The generalised version of the theorem I'm working with is:
If $R$ is a commutative Ring with unity and $I_1,\ldots , I_n$ ideals of $R$, then the map $$\phi: R \to \frac{R}{I_1}\times\ldots\times \frac{R}{I_n} \ , \ r\mapsto \left(r+I_1, \ldots , r+I_n\right)$$ with $r+I_k$ being the congruence class of $r$ mod $I_k$, is a ring homomorphism with $\ker=\bigcap_{k=1}^{n}I_k$. If in addition the ideals are pairwise comaximal, then we have $$\frac{R}{\bigcap_{k=1}^{n}I_k} \cong \frac{R}{I_1}\times\ldots\times \frac{R}{I_n}$$ I have already managed to prove this, but my problem is to understand how the generalised version relates to the classical one regarding congruence relation of the integers (modular arithmetic). For example, how would I understand a solution $x \in \mathbb{Z}$ to a set of congruence relations (classical version) in terms of the above isomorphism? Where would I find this $x$?

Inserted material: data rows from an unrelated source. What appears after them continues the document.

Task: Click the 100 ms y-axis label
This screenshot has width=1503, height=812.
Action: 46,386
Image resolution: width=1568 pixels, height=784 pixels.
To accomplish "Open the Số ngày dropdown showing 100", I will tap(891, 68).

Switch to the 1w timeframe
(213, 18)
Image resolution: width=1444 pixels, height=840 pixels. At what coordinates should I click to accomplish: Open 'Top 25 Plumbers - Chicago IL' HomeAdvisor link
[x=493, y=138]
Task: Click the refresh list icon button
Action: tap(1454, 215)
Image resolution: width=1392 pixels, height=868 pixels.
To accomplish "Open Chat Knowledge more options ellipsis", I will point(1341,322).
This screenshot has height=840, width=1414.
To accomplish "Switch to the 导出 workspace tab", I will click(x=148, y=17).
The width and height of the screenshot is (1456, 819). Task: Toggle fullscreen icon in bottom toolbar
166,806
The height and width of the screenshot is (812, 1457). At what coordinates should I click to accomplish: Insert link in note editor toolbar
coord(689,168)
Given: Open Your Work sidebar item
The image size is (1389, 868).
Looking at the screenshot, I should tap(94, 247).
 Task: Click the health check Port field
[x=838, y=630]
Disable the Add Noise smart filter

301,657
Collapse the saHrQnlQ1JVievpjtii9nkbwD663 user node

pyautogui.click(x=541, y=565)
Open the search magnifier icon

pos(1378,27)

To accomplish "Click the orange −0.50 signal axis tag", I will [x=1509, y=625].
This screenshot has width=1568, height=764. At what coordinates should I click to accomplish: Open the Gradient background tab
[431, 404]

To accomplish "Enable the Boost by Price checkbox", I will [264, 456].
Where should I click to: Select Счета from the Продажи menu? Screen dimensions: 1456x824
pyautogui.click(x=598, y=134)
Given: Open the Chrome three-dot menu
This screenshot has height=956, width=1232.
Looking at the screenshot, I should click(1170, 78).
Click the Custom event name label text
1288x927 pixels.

So on the left-hand side of the "sophisticated" version you have $R$ modulo a single ideal (the intersection of all the given ideals, in the integer version a single congruence to a composite modulus divisible by all the given moduli). In this ring is an $x$ which has a counterpart on the right-hand side through the isomorphism.
Now in the integer version you are given congruences to different moduli satisfying the pairwise comaximal condition. The solution to the $r^{th}$ congruence is an element of $\frac R{I_r}$. Combining the solutions gives an element of the right-hand side by specifying all the components. The isomorphism says there is a unique element $x$ on the left-hand side which corresponds to the individual solutions - a single solution of all the equaltions (in the integer version) to the relevant composite modulus.
There are proofs of this for integers which show how to construct a solution. Here the proof simply says that $x$ exists without giving a construction.